The Sony HX1 goes on sale in the USA from April 2009, priced at about US$500.
Sony HX1 User Report
by Mike Pasini
I've had more fun than usual this summer as I shot with three super long zooms, the 24x Kodak Z980, the 20x Canon SX1 IS and the 20x Sony HX1. They each have their virtues and vices but as the sun set in the Pacific, one stood out: The Sony HX1.
The problems any long zoom has to address are not trivial:
* A sharp electronic viewfinder to see what's going on in bright sun and at long focal lengths
* A responsive shutter at long focal lengths where autofocus tends to fumble around badly
* Good handling so you can actually track a distant object with one of these lightweight bridge cameras
It isn't easy to test this when you're in the store, but problems in any of these areas are immediately apparent in the field. Sometimes I thought even the birds knew which cameras couldn't track them and mocked them by hopping around more than usual.
And yet this Summer's super long zooms seem to have a better handle on all three of those issues than any of the 18x zooms of the past.
And still the Sony HX1 stood out. I took it to more events, shot more images, captured more movies, played it all back on more devices and had more fun with the Sony HX1.
One reason was because I really liked shooting with two of its unique features: the sweep panorama mode and the 10 frames per second release mode. But there were a lot of others.
Look and Feel. Of the three super long zooms I tested this summer, the Sony HX1 is probably both the smallest and lightest thanks to Sony's decision to forego the usual four AA batteries tucked into the grip for a lithium-ion cell.
And because you'll want to travel with the Sony HX1, the lithium-ion choice has the advantage of requiring you to bring just a very compact, folding prong charger rather than the corded AA chargers the other cameras require.
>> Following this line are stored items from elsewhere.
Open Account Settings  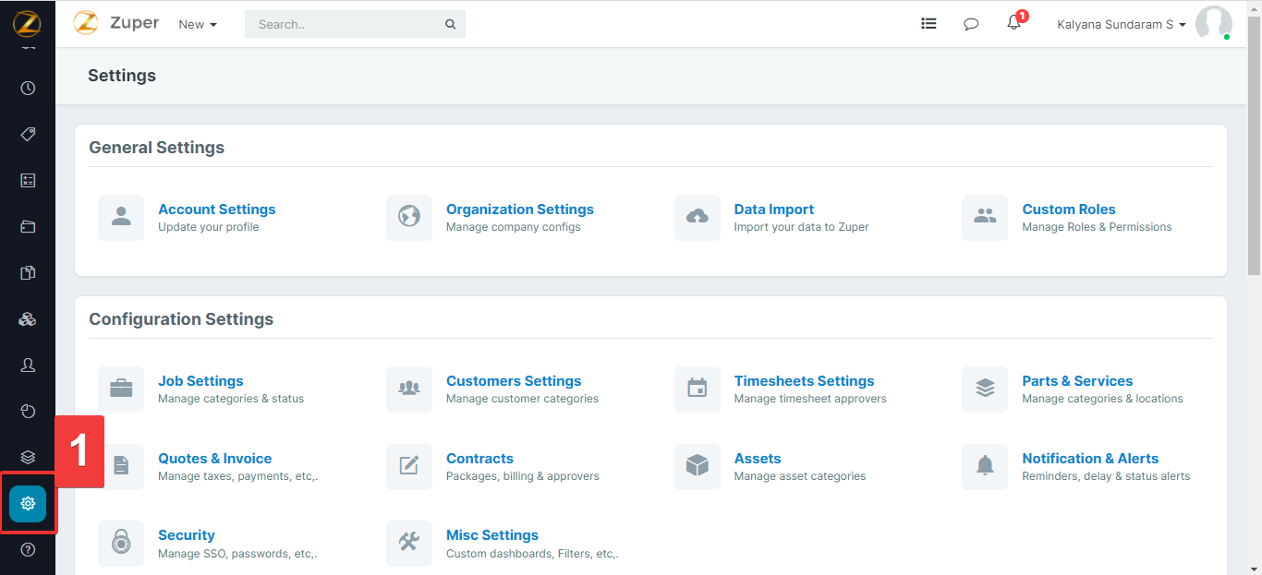click(216, 210)
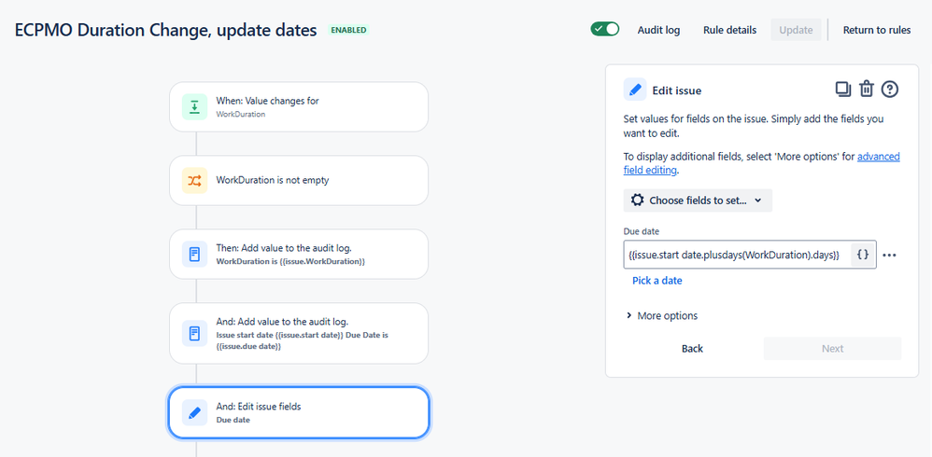Expand the More options section
This screenshot has height=457, width=932.
662,316
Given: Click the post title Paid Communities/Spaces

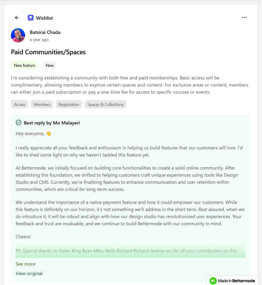Looking at the screenshot, I should (48, 52).
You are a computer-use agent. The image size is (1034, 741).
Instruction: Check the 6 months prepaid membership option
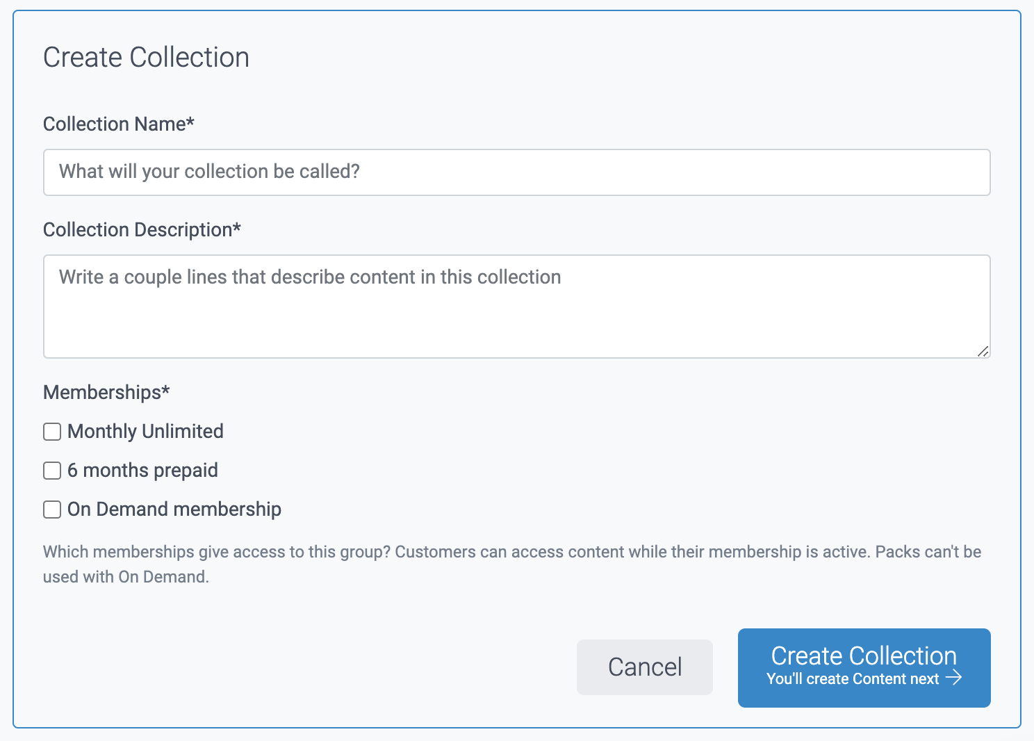click(x=52, y=471)
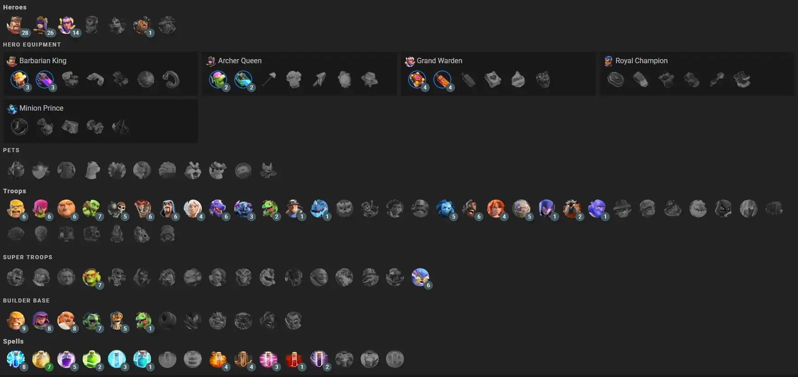Image resolution: width=798 pixels, height=377 pixels.
Task: Select the Archer Puppet equipment level 2
Action: pos(218,80)
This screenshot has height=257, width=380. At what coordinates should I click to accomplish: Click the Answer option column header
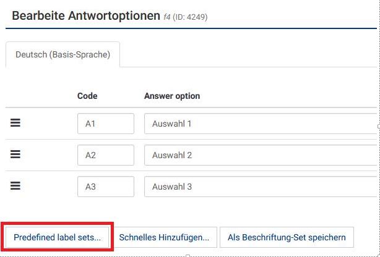click(172, 96)
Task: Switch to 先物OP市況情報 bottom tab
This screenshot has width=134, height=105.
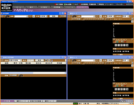Action: tap(35, 101)
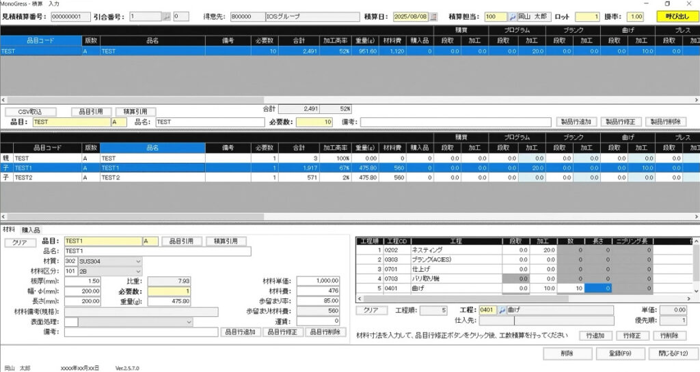The width and height of the screenshot is (700, 372).
Task: Click the 閉じる(F12) button
Action: 673,354
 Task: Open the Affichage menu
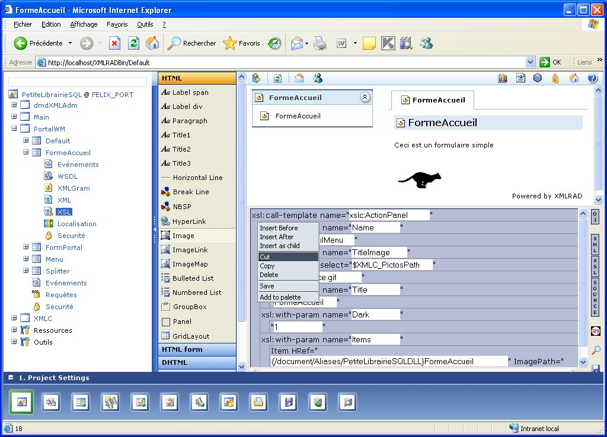click(84, 24)
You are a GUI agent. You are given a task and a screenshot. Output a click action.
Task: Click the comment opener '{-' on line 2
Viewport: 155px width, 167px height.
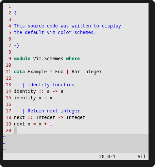click(x=17, y=13)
The Sony HX1 wasn't so small, though, that I preferred a wrist strap. I did use one for a while with no issues, but most of the time I was hiking with the Sony HX1. I wanted it available but not monopolizing my hands (which I use to balance myself as I cross creek beds and jump from peak to peak). So a shoulder strap was the ticket and I simply attached an UPstrap I had here. It was a very nice, lightweight combination.
It isn't so small it doesn't give you a healthy handful of a grip either. The Sony HX1's grip was big enough that there was plenty of room for my fingers to wrap securely around it. And that helped provide good stability for those very long focal length shots I was always tempted to take.
One of the smaller touches I appreciated was the lens cap. Long zooms can't cover their glass like an ultracompact digicam so a cap is inevitable. But some of them are just a nuisance to take off and put back on. And others are, well, not. The Sony HX1 has a nice pinch design that even a 90 lb. weakling can handle one handed. And it pops right back on, too, with a snap. There's no lanyard to tether it to the camera, but I didn't mind.
Another small touch I appreciated was the decision to move the octopus plug from underneath the camera to the side. On Sony's past units, which have the plug on the bottom, you have to put the camera face down on a table to connect it to a computer or TV. That's not a great idea with a long zoom, so Sony put the Sony HX1's plug on the left side.
And in another brilliant move, the Sony HX1 includes an HDMI adapter so you can simply grab the end of an HDMI cable attached to your TV and plug it into the adapter to watch your still and video on HDTV. I did that a lot and enjoyed it very much.